完全歩合制の会社でも残業代を払わないのは違法

完全歩合制というのは、給料の支払い方のひとつです。

歩合制とは、成果物の完成や、顧客との契約獲得などの一定条件に対して、「1件につき、〇%」とか「1件につき〇万円」という形で賃金を支給する方式のことです。完全歩合制は、働いて得る賃金のすべてが、この歩合制によって算出されるものをいいます。

月々の収入額が安定しづらいという難点はありますが、労働者が努力して実力をつけ、より多くの成果を上げることで、収入が大幅にUPする利点もあります。労働者の達成感、到達感が分かりやすく感じられることから、「労働者のモチベーション維持にも役立つ」として導入している会社もあります。比較的限られた分野の業種での運用が多いことと、業務委託契約による請負型の報酬制度と混同されやすいので、違法と誤解される向きもあるようですが、完全歩合制そのものは違法ではありません。

仕事によって、業種によって給料の計算方法は違うものです。時給や日給のほか、成果物や業績によって報奨金制度を導入しているところもあれば、営業職で歩合制というところもあります。それぞれに適切な導入と計算方法を行っていればよく、「完全歩合制で、よそと違うから違法」といういい方はできません。

例えば、「完全歩合制だから、残業代は払わない」ということになると、違法になります。

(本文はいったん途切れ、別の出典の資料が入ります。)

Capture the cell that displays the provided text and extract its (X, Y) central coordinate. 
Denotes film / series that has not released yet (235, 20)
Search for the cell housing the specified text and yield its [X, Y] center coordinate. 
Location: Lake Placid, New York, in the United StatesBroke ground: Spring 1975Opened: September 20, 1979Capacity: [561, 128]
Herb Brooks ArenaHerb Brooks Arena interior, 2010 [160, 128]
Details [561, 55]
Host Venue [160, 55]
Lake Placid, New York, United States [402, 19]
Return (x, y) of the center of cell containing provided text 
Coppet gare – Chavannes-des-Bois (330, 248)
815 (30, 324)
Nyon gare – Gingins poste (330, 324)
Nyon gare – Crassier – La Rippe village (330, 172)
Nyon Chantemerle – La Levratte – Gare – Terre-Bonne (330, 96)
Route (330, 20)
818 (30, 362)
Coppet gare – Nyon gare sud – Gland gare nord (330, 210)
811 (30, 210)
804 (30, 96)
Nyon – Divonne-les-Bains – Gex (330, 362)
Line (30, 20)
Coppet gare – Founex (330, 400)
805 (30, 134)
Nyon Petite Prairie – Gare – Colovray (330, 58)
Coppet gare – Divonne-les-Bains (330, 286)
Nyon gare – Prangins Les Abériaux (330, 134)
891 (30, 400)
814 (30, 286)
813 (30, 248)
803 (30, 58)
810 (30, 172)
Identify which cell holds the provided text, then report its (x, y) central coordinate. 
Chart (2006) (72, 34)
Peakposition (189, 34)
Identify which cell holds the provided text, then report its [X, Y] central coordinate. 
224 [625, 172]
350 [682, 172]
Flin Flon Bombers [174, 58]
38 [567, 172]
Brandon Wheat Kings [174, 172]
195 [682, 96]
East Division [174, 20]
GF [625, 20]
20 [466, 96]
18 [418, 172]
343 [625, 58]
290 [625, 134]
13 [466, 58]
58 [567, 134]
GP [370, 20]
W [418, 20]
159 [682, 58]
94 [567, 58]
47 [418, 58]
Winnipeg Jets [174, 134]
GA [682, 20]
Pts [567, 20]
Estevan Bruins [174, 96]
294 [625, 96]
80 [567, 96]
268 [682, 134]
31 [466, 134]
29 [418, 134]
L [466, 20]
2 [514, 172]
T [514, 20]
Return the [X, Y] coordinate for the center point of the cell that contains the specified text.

完全歩合制であれ、時給月給制であれ、労働者はその成果を得るために働いていることに違いはありません。そして、労働基準法は「給料の計算方法や払い方が違う場合は、時間外労働の賃金をカットしてよい」という特例は設けていません。働いたら、その時間に応じて労働の対価として賃金を支払う、という賃金全額支給の原則は完全歩合制にも適用されています。従って、完全歩合制の労働者でも、1日8時間を超えて労働をした場合は、時間外労働手当を請求することができる、ということになります。